Mostrando entradas con la etiqueta Jón Kalman Stefánsson. Mostrar todas las entradas
Mostrando entradas con la etiqueta Jón Kalman Stefánsson. Mostrar todas las entradas

martes, 8 de marzo de 2016

La razón existencial de vivir. Entre cielo y tierra, Jón Kalman Stefánsson


Salamandra, 2011

           Después de la encomiable recomendación que Agnieszka formuló en su espacio hace poco tiempo, no me quedó más que salir en su busca. Máxime, tomando en consideración las auspiciosas lecturas de origen nórdico que había efectuado en el transcurso del año que acabó. La brevedad de su extensión hizo el resto.
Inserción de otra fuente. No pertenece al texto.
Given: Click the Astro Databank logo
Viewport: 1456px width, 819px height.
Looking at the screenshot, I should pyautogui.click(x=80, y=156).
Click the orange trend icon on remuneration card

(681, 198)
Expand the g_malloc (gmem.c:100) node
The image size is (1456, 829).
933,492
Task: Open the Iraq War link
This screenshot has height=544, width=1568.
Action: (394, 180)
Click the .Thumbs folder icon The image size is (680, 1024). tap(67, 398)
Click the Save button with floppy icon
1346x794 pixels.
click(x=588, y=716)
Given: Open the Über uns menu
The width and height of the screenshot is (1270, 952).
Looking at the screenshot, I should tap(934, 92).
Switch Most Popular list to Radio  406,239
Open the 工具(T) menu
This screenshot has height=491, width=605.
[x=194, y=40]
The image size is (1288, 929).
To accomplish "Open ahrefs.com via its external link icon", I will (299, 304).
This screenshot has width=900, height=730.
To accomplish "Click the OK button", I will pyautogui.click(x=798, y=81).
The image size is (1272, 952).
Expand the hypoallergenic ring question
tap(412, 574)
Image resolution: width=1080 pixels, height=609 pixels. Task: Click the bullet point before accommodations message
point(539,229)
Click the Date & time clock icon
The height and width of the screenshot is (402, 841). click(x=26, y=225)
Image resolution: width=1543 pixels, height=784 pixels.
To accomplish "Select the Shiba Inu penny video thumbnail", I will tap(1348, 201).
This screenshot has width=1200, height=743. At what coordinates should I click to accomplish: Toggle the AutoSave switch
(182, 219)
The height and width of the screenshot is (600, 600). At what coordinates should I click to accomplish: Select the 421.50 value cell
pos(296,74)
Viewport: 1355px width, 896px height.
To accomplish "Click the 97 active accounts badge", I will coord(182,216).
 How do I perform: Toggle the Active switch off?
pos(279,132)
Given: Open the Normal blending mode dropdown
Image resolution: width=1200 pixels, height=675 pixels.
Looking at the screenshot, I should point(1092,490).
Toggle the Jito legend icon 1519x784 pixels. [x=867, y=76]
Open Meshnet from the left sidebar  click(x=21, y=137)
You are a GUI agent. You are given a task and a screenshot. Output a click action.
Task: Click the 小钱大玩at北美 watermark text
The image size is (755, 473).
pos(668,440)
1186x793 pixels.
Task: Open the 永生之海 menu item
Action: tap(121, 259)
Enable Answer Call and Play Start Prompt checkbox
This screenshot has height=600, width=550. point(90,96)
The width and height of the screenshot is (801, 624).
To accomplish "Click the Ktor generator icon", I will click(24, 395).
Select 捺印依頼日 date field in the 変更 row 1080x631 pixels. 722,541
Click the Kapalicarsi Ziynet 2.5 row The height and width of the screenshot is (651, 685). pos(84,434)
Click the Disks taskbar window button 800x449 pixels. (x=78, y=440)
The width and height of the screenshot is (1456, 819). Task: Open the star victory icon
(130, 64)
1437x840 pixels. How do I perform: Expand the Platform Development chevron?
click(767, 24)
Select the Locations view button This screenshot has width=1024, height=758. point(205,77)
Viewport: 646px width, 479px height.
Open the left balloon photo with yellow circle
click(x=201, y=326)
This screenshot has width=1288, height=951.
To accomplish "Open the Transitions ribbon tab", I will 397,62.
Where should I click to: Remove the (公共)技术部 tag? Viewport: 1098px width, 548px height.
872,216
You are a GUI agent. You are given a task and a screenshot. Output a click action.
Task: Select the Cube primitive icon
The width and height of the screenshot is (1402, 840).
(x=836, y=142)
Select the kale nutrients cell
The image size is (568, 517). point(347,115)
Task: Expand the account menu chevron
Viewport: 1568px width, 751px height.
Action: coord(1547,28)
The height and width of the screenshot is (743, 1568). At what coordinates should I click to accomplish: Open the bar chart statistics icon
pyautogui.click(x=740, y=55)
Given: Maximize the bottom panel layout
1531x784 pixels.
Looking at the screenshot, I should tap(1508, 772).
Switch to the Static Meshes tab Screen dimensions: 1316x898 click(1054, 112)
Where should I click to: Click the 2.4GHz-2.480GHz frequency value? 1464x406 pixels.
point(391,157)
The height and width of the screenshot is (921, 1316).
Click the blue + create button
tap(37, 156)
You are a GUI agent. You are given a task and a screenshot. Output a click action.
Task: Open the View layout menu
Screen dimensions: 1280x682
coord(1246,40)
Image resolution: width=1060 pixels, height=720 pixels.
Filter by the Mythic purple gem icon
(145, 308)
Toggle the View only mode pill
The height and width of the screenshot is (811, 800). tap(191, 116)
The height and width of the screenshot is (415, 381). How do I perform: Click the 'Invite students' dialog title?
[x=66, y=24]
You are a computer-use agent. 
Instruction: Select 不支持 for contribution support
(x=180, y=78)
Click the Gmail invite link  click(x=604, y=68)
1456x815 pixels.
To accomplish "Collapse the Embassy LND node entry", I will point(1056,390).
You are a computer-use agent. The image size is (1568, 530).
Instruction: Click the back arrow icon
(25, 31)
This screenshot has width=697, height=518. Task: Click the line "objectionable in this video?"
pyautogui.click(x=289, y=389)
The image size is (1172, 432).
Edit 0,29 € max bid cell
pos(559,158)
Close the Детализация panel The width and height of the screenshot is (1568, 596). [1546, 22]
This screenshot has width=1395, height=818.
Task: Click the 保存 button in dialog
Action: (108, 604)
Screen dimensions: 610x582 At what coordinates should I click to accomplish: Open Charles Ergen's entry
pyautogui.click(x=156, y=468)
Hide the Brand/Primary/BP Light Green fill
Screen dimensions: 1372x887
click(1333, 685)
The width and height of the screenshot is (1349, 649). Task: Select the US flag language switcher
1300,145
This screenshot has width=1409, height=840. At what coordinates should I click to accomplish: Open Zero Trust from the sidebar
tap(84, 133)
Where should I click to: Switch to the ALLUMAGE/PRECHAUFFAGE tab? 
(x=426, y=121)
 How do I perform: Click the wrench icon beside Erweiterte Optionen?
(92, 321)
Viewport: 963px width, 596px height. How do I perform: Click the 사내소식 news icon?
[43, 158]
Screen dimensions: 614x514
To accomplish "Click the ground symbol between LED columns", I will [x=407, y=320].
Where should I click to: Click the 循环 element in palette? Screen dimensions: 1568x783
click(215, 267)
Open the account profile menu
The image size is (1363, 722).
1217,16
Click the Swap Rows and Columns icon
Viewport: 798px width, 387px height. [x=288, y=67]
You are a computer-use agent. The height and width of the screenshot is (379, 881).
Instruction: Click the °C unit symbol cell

            Estamos ante una comunidad pesquera en algún puerto de la costa de Islandia, llena de fiordos. Los medios de supervivencia se encuentran en el mar, persiguiendo la ruta del bacalao. Es la única manera de hacer frente a las necesidades en tierra; de poder proyectar un futuro con cierto grado de éxito, aún ante las inclemencias climáticas y ese gélido mar que, cada poco, cobra su salario en víctimas. A eso llegan dos jóvenes, Bárður y el chico –no conoceremos su nombre-. Bárður siente pasión por la lectura; de hecho, ha tenido que hacerse amigo de un capitán ciego, que cuenta con una enorme biblioteca, para poder acceder a sus libros en préstamo. Esa necesidad de viajar a través de la literatura, tan amorosa como romántica, le hace olvidar su chaquetón de piel, único medio de defensa contra los vientos que dominan el Océano Ártico. Lo que sigue, es su conclusión lógica.

         El libro se divide en tres partes. En la primera se narran los acontecimientos de esta pequeña comunidad y su salida de pesca, con los quehaceres propios de la actividad y sus alternativas meteorológicas. La segunda cuenta la realidad de ese chico, al que la experiencia afectará de tal manera su vida que ya nada le parecerá igual. Ambas están separadas por una suerte de interregno en el que la voz de los muertos se vuelve protagonista.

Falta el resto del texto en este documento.